--- PROVIDED DATA ---

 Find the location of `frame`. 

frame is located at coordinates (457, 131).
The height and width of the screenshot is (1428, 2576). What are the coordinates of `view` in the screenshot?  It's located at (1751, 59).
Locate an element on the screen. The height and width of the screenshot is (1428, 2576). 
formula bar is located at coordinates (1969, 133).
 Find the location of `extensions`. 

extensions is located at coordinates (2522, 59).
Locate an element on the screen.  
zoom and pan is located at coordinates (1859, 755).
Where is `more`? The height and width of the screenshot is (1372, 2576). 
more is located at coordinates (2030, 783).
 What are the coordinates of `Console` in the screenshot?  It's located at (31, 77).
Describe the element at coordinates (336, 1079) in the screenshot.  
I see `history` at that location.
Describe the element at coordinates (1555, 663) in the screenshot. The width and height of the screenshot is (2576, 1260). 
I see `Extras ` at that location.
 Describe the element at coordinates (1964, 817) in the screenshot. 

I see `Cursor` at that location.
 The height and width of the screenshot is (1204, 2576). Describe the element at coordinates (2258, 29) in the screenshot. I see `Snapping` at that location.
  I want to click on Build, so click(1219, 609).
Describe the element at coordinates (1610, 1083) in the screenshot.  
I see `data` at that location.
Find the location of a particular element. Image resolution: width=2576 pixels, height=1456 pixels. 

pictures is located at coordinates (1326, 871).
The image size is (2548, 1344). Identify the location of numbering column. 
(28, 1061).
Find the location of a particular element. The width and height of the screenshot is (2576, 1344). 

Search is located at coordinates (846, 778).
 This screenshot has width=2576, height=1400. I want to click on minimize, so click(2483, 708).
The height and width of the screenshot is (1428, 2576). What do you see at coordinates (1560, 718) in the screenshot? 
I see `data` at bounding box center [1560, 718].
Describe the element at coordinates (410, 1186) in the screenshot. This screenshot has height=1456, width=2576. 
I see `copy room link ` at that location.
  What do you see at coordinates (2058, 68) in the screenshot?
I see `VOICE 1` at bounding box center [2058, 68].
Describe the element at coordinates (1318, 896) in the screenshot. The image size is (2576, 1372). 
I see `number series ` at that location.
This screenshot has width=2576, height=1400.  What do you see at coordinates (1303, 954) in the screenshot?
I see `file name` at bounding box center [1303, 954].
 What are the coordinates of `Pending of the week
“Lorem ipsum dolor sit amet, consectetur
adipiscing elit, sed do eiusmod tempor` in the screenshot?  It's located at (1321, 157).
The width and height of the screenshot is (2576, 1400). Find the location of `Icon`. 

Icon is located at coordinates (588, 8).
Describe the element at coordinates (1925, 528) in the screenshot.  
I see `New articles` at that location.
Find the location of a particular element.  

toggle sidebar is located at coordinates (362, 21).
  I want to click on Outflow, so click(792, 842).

---

_PROBLEM REQUIREMENTS_
Pick out every line above that contains the word "Find", and copy each one in full. Case counts, so match the capitalization exactly.

_SOLUTION FOR THIS EXERCISE_
 Find the location of `frame`. 
 Find the location of `extensions`. 
Find the location of a particular element. Image resolution: width=2576 pixels, height=1456 pixels. 
Find the location of a particular element. The width and height of the screenshot is (2576, 1344). 
The width and height of the screenshot is (2576, 1400). Find the location of `Icon`. 
Find the location of a particular element.  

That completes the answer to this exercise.